The Unyielding Stem of a Wild Cornflower
When the sun was highest and there were no shadows noon on that June Michigan day, I went stomping through the field to pick flowers for my mother. The daisies and dandelions I clutched were already bending over, wilting in my tight grasp, but my eyes were fixed on the blue cornflowers just beyond.

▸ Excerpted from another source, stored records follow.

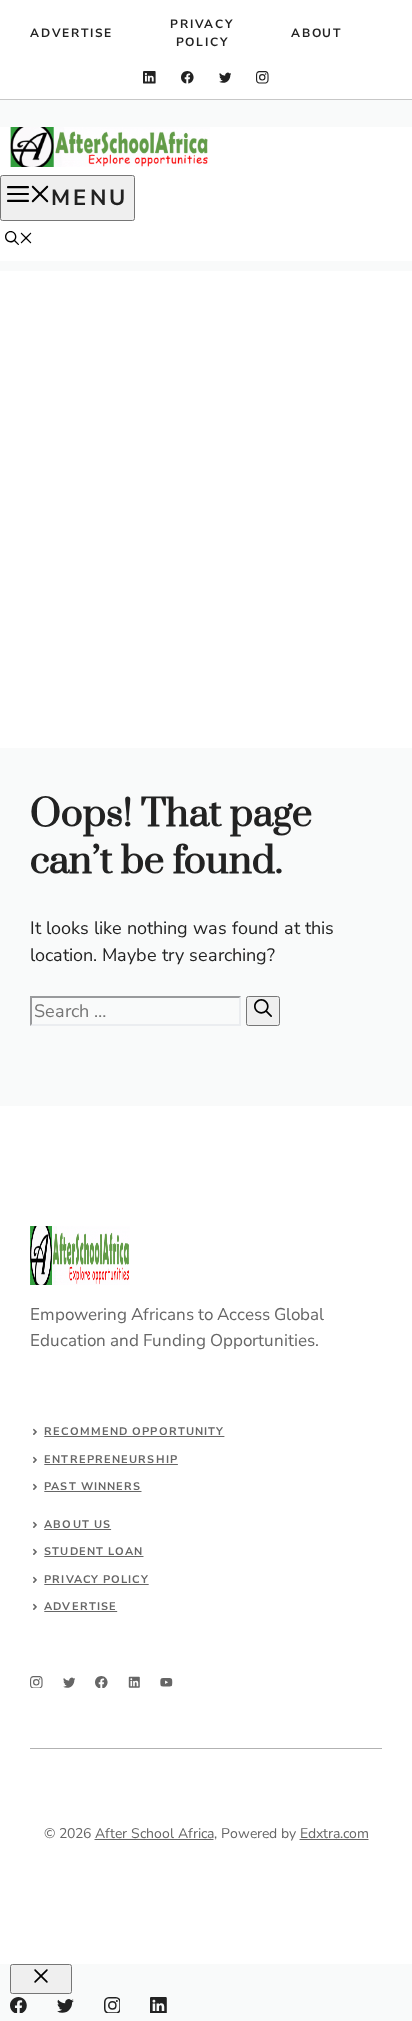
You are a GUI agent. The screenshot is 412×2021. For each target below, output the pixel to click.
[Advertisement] (206, 477)
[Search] (263, 1011)
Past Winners (92, 1486)
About (316, 33)
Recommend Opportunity (134, 1431)
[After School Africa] (110, 162)
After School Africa (154, 1833)
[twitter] (225, 77)
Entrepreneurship (111, 1459)
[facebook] (187, 77)
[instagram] (262, 77)
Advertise (71, 33)
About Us (77, 1524)
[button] (19, 240)
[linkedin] (149, 77)
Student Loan (93, 1551)
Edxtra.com (334, 1833)
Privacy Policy (202, 33)
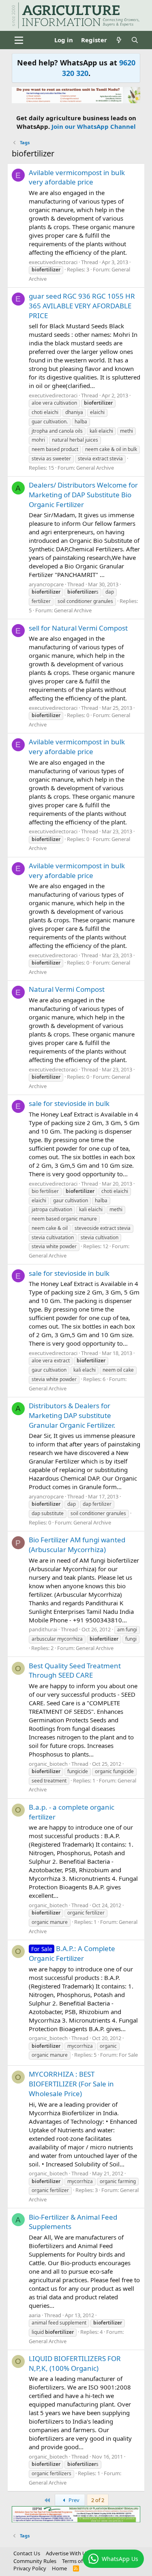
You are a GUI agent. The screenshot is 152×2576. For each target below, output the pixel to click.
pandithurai (43, 1629)
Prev (73, 2500)
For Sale (128, 2054)
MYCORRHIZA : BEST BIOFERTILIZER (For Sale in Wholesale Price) (71, 2083)
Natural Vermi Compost (67, 989)
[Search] (135, 40)
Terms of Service (81, 2561)
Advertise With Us (67, 2553)
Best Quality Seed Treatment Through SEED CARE (75, 1670)
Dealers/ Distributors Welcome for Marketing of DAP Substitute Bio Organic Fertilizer (83, 494)
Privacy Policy (29, 2568)
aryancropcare (46, 584)
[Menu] (18, 40)
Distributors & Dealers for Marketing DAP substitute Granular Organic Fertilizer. (72, 1415)
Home (59, 2568)
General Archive (95, 467)
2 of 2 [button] (97, 2500)
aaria (35, 2315)
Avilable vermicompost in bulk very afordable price (77, 177)
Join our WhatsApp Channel (93, 126)
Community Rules (34, 2561)
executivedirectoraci (53, 262)
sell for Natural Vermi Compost (78, 628)
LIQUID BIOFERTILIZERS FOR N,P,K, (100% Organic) (75, 2363)
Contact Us (26, 2553)
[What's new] (119, 40)
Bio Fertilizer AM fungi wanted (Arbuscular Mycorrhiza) (77, 1544)
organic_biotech (48, 1763)
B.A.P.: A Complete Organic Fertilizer (72, 1953)
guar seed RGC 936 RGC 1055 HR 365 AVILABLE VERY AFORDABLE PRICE (82, 305)
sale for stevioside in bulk (69, 1103)
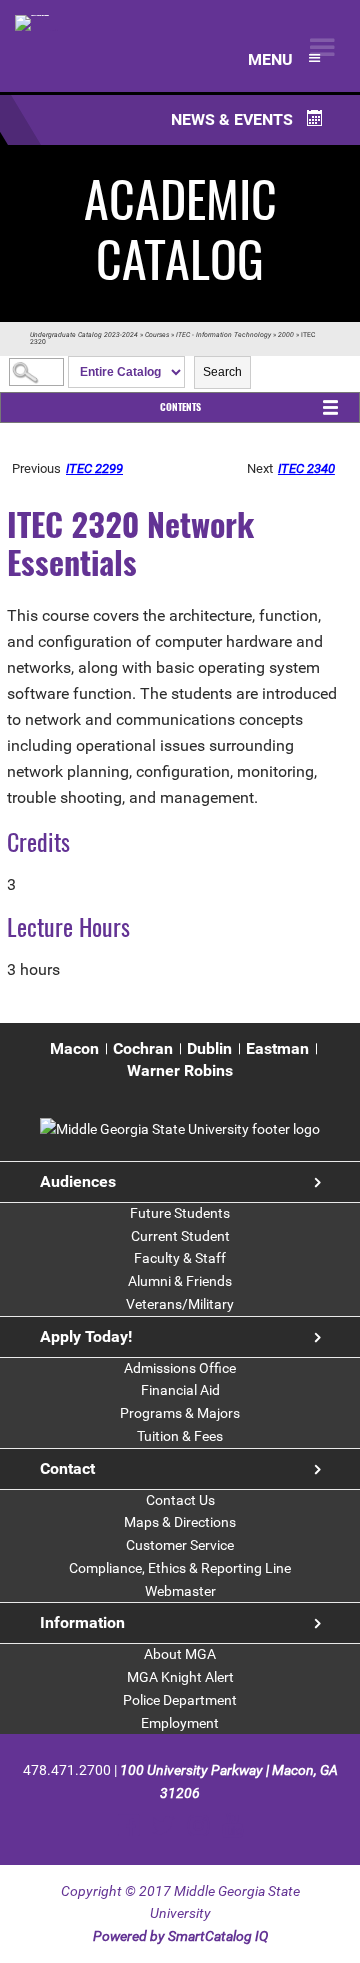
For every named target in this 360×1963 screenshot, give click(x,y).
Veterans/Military (180, 1304)
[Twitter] (163, 1825)
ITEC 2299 (94, 468)
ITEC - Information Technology (223, 335)
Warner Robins (180, 1070)
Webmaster (180, 1591)
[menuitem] (74, 1049)
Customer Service (180, 1545)
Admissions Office (180, 1368)
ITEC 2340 (306, 468)
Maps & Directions (180, 1522)
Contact (67, 1468)
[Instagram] (198, 1825)
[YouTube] (232, 1825)
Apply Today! (86, 1336)
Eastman (277, 1048)
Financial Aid (180, 1390)
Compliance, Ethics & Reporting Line (180, 1568)
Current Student (180, 1236)
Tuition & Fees (180, 1436)
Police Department (180, 1700)
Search (222, 372)
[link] (180, 1129)
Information (82, 1622)
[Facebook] (128, 1825)
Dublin (209, 1048)
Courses (157, 335)
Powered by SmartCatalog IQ (180, 1936)
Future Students (180, 1213)
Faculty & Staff (180, 1258)
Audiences (78, 1181)
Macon (74, 1048)
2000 (286, 335)
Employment (180, 1723)
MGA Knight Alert (180, 1677)
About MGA (180, 1654)
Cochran (143, 1048)
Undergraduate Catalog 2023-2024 (84, 335)
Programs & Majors (180, 1413)
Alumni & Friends (180, 1281)
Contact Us (180, 1500)
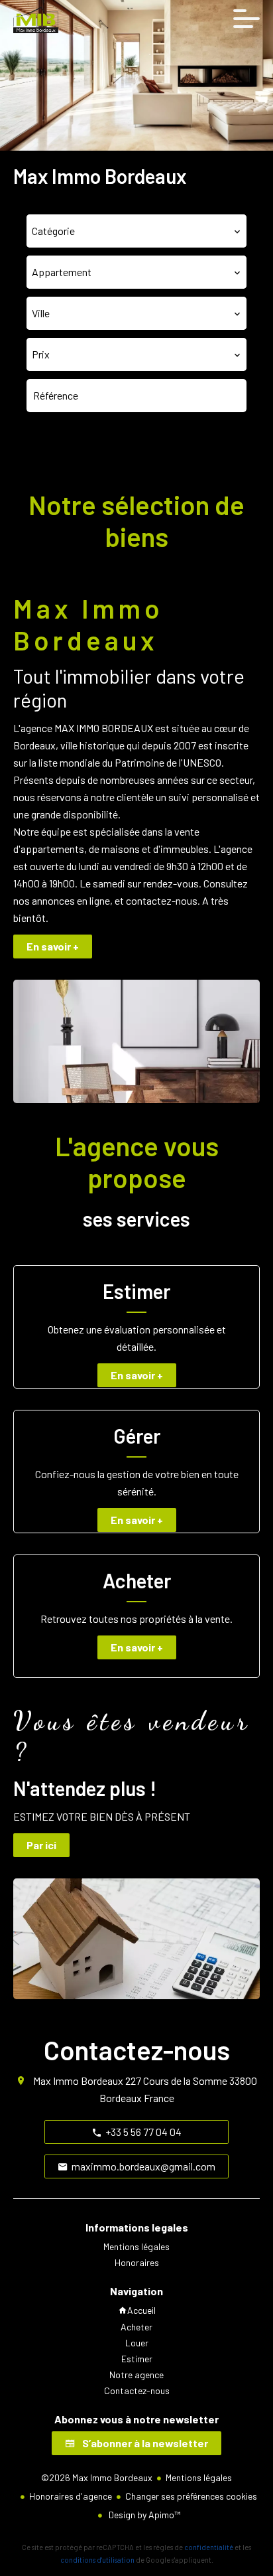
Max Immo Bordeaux (78, 2080)
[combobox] (136, 231)
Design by (143, 2514)
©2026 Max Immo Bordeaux (96, 2477)
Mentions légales (199, 2477)
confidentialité (208, 2547)
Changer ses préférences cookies (191, 2496)
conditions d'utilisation (97, 2559)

I knelt on the hot ground and pulled on the weed, expecting
it to relent to my little hands. The
stem was strong and stubborn. I ended up
stripping the stem of its leaves all the way up to the flower head, which
popped off in my hand. I regarded it for
a moment in that bright sunshine and then let it drop. I decimated 4 flowers before I finally gave
up.
In my little 5-year-old, not fully developed brain, I
thought, “Me want flower.” The
consequences did not matter at all. I
did not mourn the flowerheads but kept trying until I learned that I was not
strong enough to break them.
Now, as an adult with life experience, and a brain developed
and seasoned, I would leave the flower right where it is, where it belongs,
along a roadside, cheerful and alive.
There are adults, I know, who would still want to conquer
that flower, and they would go to the field, armed with weapons, not caring if
the flower dies immediately, only wanting it like I did as a young girl.

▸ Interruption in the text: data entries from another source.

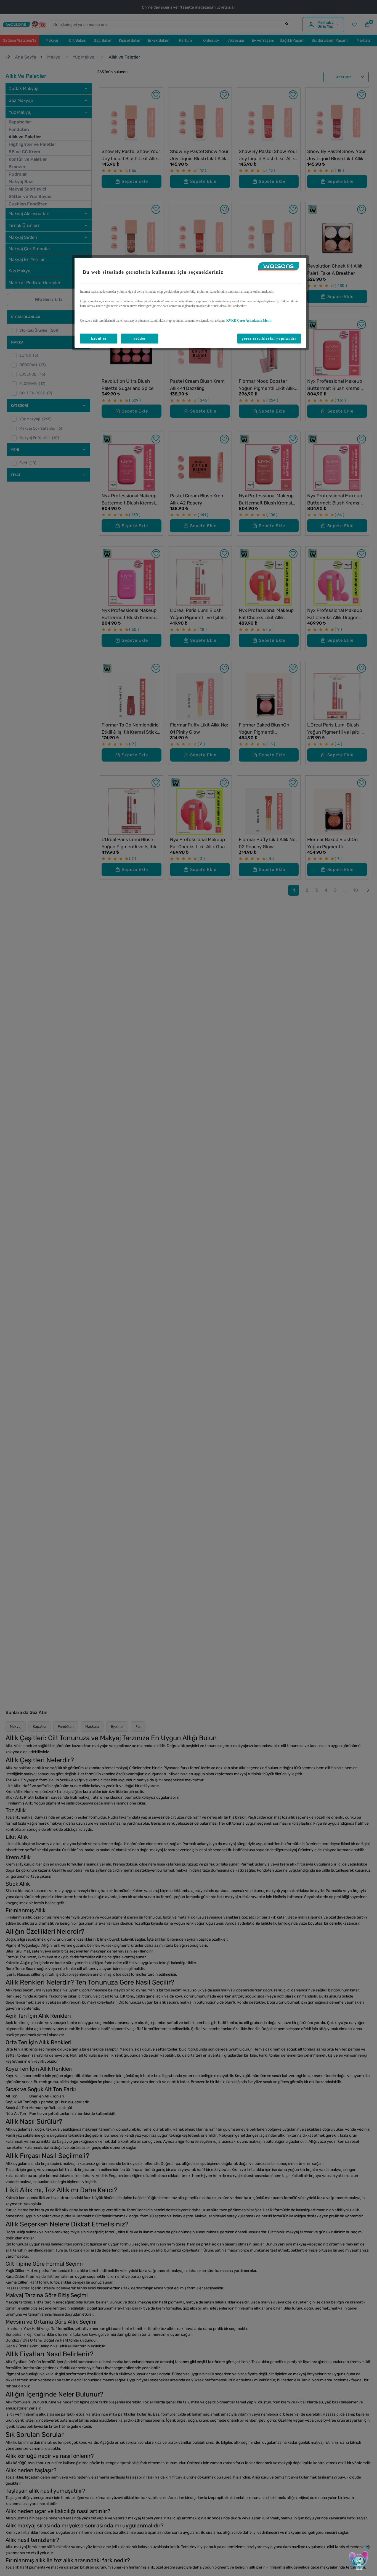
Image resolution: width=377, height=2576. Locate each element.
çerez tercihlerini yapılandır (269, 338)
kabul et (98, 338)
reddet (140, 338)
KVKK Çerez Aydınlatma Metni (248, 321)
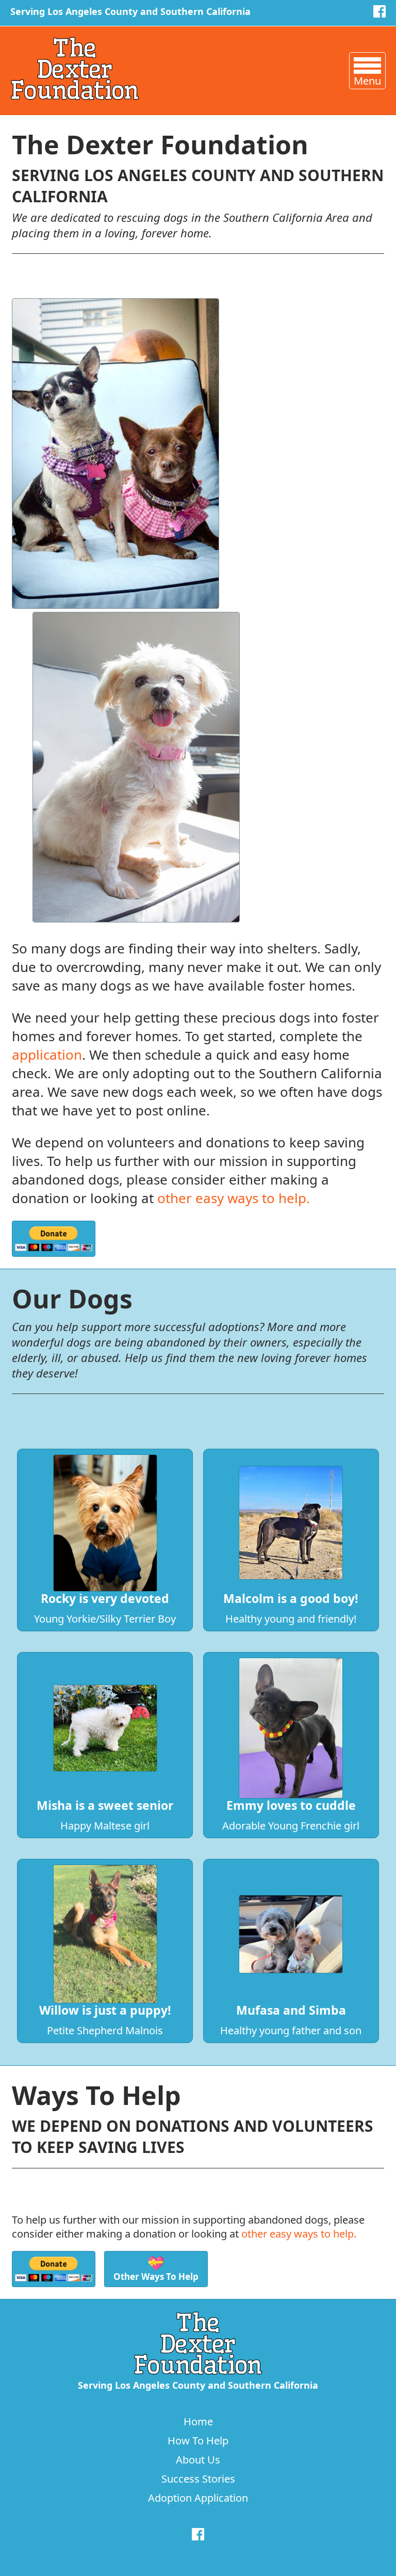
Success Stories (198, 2479)
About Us (198, 2460)
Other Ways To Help (156, 2268)
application (47, 1054)
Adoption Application (198, 2498)
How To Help (198, 2441)
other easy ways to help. (233, 1198)
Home (198, 2421)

Aren’t we in a constant struggle with those who respect
peace and those who want to conquer and possess?
I used to believe that all Americans believed in peace. I was heady and thankful that our country
helped others, sacrificed and enabled those weaker to stand alone. Charitable.

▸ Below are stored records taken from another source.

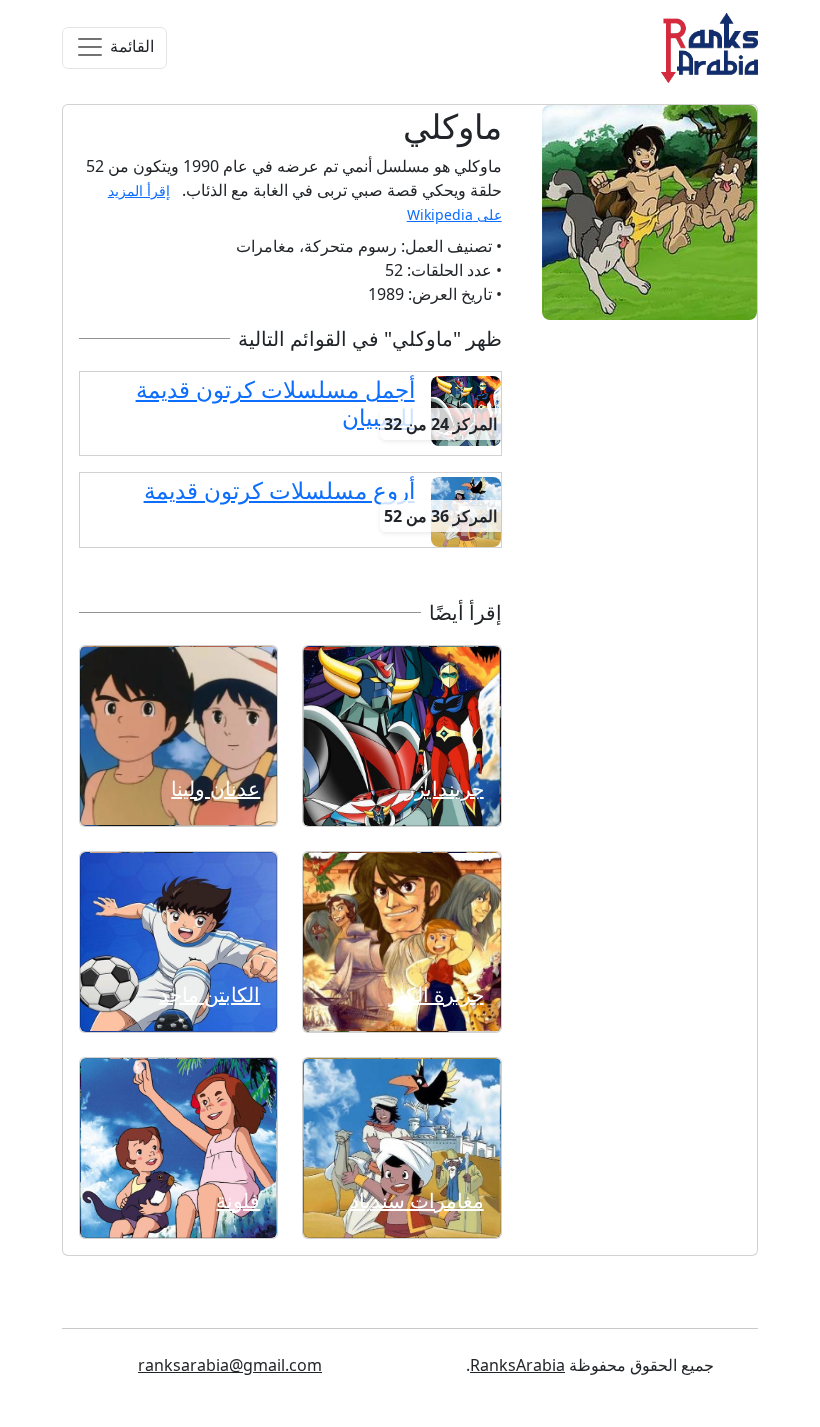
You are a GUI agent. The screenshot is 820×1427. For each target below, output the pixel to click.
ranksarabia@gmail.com (230, 1365)
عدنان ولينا (215, 788)
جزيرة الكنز (436, 994)
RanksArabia (517, 1365)
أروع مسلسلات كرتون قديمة (279, 490)
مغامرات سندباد (417, 1200)
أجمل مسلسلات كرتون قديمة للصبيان (275, 403)
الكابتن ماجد (209, 994)
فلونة (238, 1200)
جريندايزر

The good guys. That we allowed
oppressed to come here for to live, to
contribute to our mixed culture. We have
all grown up, I thought, developed compassion and were finally allowing people
to be who they wanted to be—experience life amongst people who aren’t the same.
I am 60 now, years beyond that child with innocent
intentions. For the first time, I am
afraid for our country. So much rage and
hate. I want America back, with an
honorable person to lead us into the future.
Beliefs override common sense sometimes—faith can be
misplaced, and it takes a strong intervention to change. I wish people who want to possess and conquer
would finally realize how exhausting the fight is. How futile.